I Think You're Beautiful
How would you respond if someone said to you, "I am taking pictures of things that I find beautiful, and I find you beautiful, so can I please take a picture of you"?
A high school student ran a social experiment a few years ago and did this exact thing. She made a video or the reactions that the students and faculty at her high school had to hearing that they are beautiful. In the second half of the video, the student conducting the social experiment followed up her telling people she finds them beautiful, with a question, "What's one thing that you think is beautiful or unique about yourself?" You can find the link to her video at the bottom of this piece to see the variety of responses. .
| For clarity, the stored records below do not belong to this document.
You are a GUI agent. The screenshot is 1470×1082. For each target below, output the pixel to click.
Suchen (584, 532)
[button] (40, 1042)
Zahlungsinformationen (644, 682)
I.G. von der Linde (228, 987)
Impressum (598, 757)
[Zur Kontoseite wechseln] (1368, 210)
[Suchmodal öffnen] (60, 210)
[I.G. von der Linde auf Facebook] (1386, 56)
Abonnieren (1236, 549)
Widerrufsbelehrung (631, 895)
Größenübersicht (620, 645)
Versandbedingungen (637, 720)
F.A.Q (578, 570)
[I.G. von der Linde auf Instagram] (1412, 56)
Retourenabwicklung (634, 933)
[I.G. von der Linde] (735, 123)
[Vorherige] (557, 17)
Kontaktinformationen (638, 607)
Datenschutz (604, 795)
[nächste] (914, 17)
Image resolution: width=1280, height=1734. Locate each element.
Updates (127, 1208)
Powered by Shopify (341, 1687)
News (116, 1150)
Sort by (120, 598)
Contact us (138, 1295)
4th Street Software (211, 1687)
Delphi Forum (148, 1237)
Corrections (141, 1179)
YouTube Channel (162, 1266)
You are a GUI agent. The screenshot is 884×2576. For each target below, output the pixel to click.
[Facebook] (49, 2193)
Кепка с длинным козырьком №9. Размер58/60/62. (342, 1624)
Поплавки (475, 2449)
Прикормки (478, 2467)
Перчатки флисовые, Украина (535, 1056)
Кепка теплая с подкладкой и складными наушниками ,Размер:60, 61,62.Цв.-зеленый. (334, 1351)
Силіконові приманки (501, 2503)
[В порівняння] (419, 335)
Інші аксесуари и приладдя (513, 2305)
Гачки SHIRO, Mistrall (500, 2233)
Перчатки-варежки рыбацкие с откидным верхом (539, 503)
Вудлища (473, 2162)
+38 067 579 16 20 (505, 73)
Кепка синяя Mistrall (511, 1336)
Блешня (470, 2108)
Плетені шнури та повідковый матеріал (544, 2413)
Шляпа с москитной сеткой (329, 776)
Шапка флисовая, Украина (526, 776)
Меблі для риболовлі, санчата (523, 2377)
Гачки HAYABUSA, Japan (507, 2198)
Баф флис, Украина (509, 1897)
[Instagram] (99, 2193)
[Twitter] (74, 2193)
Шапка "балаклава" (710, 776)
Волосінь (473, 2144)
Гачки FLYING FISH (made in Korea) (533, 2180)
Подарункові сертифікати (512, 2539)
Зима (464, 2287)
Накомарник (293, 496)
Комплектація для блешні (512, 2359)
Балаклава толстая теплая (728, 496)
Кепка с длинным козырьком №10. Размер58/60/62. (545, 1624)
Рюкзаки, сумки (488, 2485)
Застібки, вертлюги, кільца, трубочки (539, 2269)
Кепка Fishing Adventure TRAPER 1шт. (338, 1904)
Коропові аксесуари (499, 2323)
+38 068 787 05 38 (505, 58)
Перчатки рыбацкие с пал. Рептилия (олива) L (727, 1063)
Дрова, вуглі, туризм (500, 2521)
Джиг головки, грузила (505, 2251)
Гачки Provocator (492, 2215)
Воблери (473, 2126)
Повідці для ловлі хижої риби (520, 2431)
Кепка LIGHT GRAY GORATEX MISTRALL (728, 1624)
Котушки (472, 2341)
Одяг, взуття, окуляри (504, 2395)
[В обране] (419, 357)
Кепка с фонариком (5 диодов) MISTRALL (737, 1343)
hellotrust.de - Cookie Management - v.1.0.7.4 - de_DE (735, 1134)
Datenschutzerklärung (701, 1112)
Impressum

The student running the experiment wondered why it is so uncomfortable for people to think of themselves as beautiful. After watching the video, I wonder the same thing, knowing for sure that I would respond in a way similar to many of the subjects in this experiment,
On the other hand, and this is a bit sad to say, but if someone asked me what some of my faults are and what do I think needs improvement in myself, I know that without hesitation, I could come up with a lengthy list. Here's the short version that took me 30 seconds to create: I need to be more organized. I need to get more sleep. I need to get better at sending thank you notes. I get too busy sometimes and don't take time to nurture friendships. I am more judgmental of myself and others than I would like to be. I neglect yard work and have almost zero skills in being handy around the house. I take way too many things for granted. I am always searching for "more" rather than being satisfied with how things are.
Why is it that it is so easy for us to see the faults and what needs improving in ourselves? Why is it so difficult to see and celebrate that which is beautiful about ourselves? And while the social experiment I have referenced does not address this as it applies to how we see others, it is well worth noting that it is often the case that it is easier for us to see and point out the faults we see in others, than it is to point out the beauty we see in them. Again, why is this?
I don't know the answer to these questions, but I do know this: if you take a few minutes and watch the video of this social experiment, you will find your heart softened and perhaps a little more willing and able to take the time to see and celebrate what is beautiful in both yourself, and others.